Data to process:
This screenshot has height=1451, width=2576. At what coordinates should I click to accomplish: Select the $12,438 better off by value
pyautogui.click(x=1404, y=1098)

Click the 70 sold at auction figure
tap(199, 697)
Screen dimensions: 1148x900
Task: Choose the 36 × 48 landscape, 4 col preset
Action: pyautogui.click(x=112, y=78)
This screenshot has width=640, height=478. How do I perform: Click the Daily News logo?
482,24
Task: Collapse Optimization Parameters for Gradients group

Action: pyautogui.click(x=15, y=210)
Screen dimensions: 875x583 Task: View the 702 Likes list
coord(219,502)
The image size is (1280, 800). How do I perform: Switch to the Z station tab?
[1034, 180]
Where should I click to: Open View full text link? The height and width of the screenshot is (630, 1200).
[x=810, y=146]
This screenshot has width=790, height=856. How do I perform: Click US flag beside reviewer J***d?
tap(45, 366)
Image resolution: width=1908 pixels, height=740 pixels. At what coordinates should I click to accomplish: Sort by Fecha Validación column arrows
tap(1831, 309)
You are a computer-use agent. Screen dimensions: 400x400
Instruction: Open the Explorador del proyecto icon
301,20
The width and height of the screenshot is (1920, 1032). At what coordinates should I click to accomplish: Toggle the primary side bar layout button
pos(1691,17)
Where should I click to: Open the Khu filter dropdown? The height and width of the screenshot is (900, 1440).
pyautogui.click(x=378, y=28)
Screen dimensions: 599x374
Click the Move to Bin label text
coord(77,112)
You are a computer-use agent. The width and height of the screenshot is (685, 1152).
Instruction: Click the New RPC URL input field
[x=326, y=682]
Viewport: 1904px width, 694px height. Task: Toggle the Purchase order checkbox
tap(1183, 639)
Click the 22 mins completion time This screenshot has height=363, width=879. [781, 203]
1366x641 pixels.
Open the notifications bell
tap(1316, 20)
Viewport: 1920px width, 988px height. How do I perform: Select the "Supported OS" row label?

Assignment:
Your task is to extract all of the records exactly.

Solution to the problem:
This screenshot has height=1451, width=2576. At what coordinates should I click to accomplish: Select the $12,438 better off by value
pyautogui.click(x=1404, y=1098)

Click the 70 sold at auction figure
tap(199, 697)
Screen dimensions: 1148x900
Task: Choose the 36 × 48 landscape, 4 col preset
Action: pyautogui.click(x=112, y=78)
This screenshot has width=640, height=478. How do I perform: Click the Daily News logo?
482,24
Task: Collapse Optimization Parameters for Gradients group

Action: pyautogui.click(x=15, y=210)
Screen dimensions: 875x583 Task: View the 702 Likes list
coord(219,502)
The image size is (1280, 800). How do I perform: Switch to the Z station tab?
[1034, 180]
Where should I click to: Open View full text link? The height and width of the screenshot is (630, 1200).
[x=810, y=146]
This screenshot has width=790, height=856. How do I perform: Click US flag beside reviewer J***d?
tap(45, 366)
Image resolution: width=1908 pixels, height=740 pixels. At what coordinates should I click to accomplish: Sort by Fecha Validación column arrows
tap(1831, 309)
You are a computer-use agent. Screen dimensions: 400x400
Instruction: Open the Explorador del proyecto icon
301,20
The width and height of the screenshot is (1920, 1032). At what coordinates should I click to accomplish: Toggle the primary side bar layout button
pos(1691,17)
Where should I click to: Open the Khu filter dropdown? The height and width of the screenshot is (900, 1440).
pyautogui.click(x=378, y=28)
Screen dimensions: 599x374
Click the Move to Bin label text
coord(77,112)
You are a computer-use agent. The width and height of the screenshot is (685, 1152).
Instruction: Click the New RPC URL input field
[x=326, y=682]
Viewport: 1904px width, 694px height. Task: Toggle the Purchase order checkbox
tap(1183, 639)
Click the 22 mins completion time This screenshot has height=363, width=879. [781, 203]
1366x641 pixels.
Open the notifications bell
tap(1316, 20)
Viewport: 1920px width, 988px height. How do I perform: Select the "Supported OS" row label?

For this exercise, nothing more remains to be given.